Dorénavant, une instance judiciaire rattachée à la Congrégation pour la doctrine de la foi (l’ancien Saint-Office) sera spécialement chargée de traiter ces cas «d’omerta». Un secrétaire nommé directement par le pape aura la responsabilité de cette nouvelle section judiciaire. Dans un communiqué, le Vatican a indiqué que le personnel de ce tribunal «pourra aussi être employé pour les procès pénaux dans des cas d’abus de mineurs et d’adultes vulnérables [handicapés] de la part du clergé».

Fermeté, transparence et purification

Après avoir demandé pardon en juillet aux victimes de violences sexuelles, le pape François a ainsi décidé de poursuivre l’œuvre de fermeté, de transparence et de purification initiée par son prédécesseur, Benoît XVI. Et de lui donner un tour encore plus incisif, voire spectaculaire. En septembre, François a autorisé l’arrestation au Vatican de l’ancien nonce apostolique à Saint-Domingue, l’archevêque polonais Jozef Wesolowski qui aurait payé pour avoir des relations avec des mineurs.

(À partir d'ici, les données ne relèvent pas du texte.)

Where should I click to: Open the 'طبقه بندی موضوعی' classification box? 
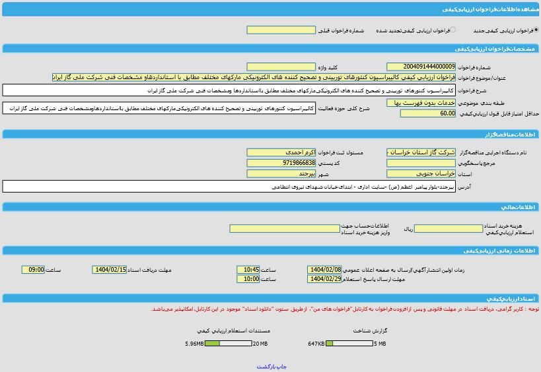[421, 103]
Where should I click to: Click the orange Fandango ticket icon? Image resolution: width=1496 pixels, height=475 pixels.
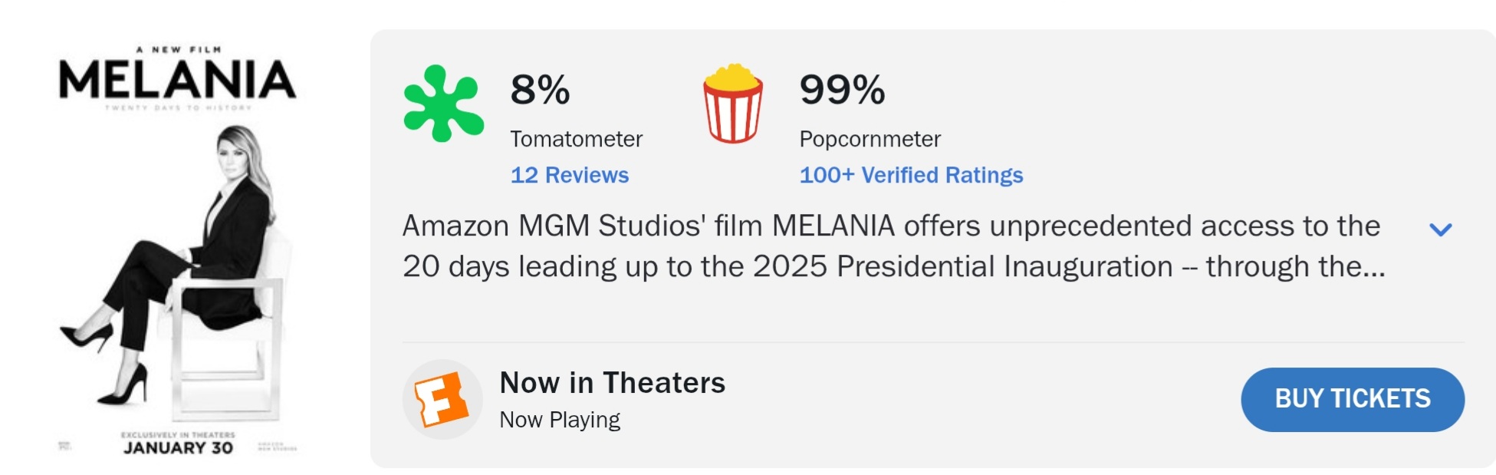tap(442, 399)
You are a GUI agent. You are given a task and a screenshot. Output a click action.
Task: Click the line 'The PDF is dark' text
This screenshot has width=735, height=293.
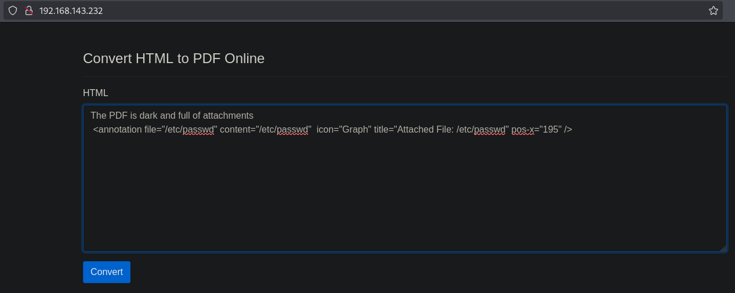pos(122,115)
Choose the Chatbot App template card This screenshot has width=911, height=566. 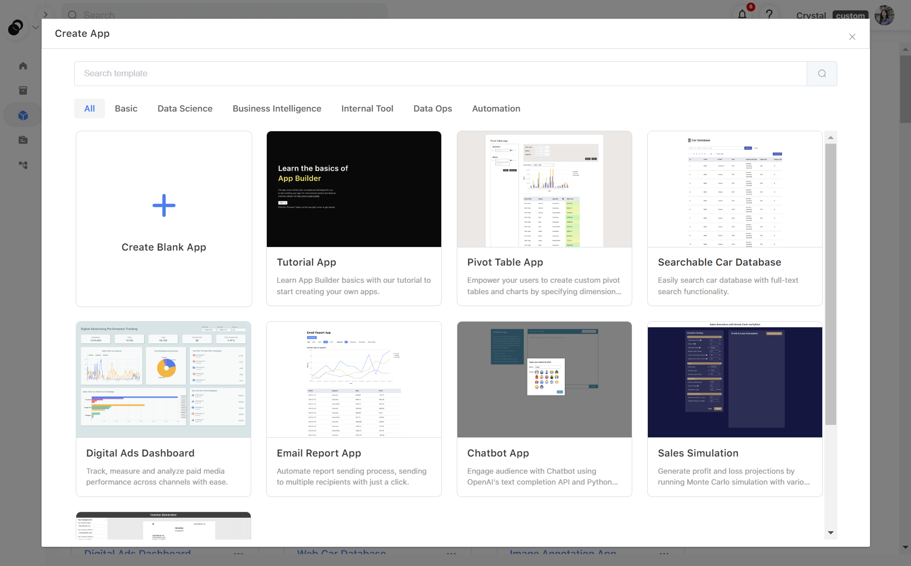click(545, 409)
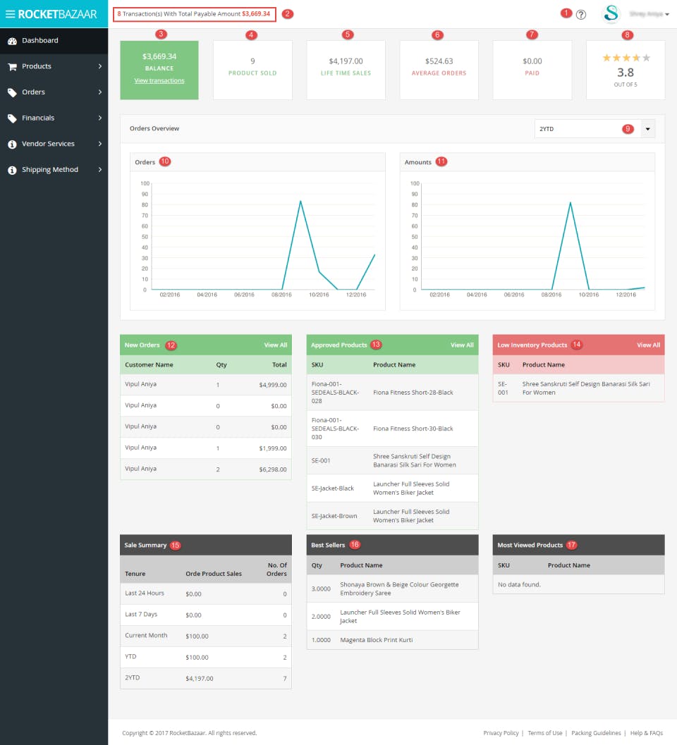Click View All in New Orders
Image resolution: width=677 pixels, height=745 pixels.
276,345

«Entre 2004 et 2013, le Saint-Siège a renvoyé 884 prêtres accusés de pédophilie, souligne Giacomo Galeazzi, vaticaniste au quotidien la Stampa. Et au cours de la dernière décennie, 3 420 dossiers fondés sur des accusations crédibles sont parvenus à la Congrégation pour la doctrine de la foi.» C’est pour accélérer les pratiques que le pape François a décidé de nommer un secrétaire spécialement chargé de ces questions. Les associations de victimes ont exprimé leur satisfaction. Depuis des années, elles réclamaient que les autorités catholiques ayant couvert les abus soient aussi poursuivies. Au cours des derniers mois, François a déjà viré deux prélats, à Kansas City et au Paraguay pour avoir enterré des affaires. L’instauration d’un tribunal institutionnalise la pratique.

Le Vatican a ainsi confirmé la nouvelle politique de tolérance zéro, rompant avec la raison d’Etat de l’Eglise qui permettait encore, il y a quelques années, au cardinal Castrillón Hoyos, alors préfet pour la Congrégation pour le clergé, d’écrire une lettre à un évêque français dans laquelle il indiquait : «Vous avez bien agi. Je me réjouis d’avoir un frère qui, aux yeux de l’histoire et de tous les autres évêques du monde, a préféré la prison plutôt que de dénoncer un prêtre de son diocèse.»

Désormais, les prélats qui continueront à couvrir les abus sexuels risquent d’être réduits à l’état laïc. L’historien de l’Eglise Adriano Prosperi ajoute qu’il «est fort probable que la norme sera interprétée de manière rétroactive».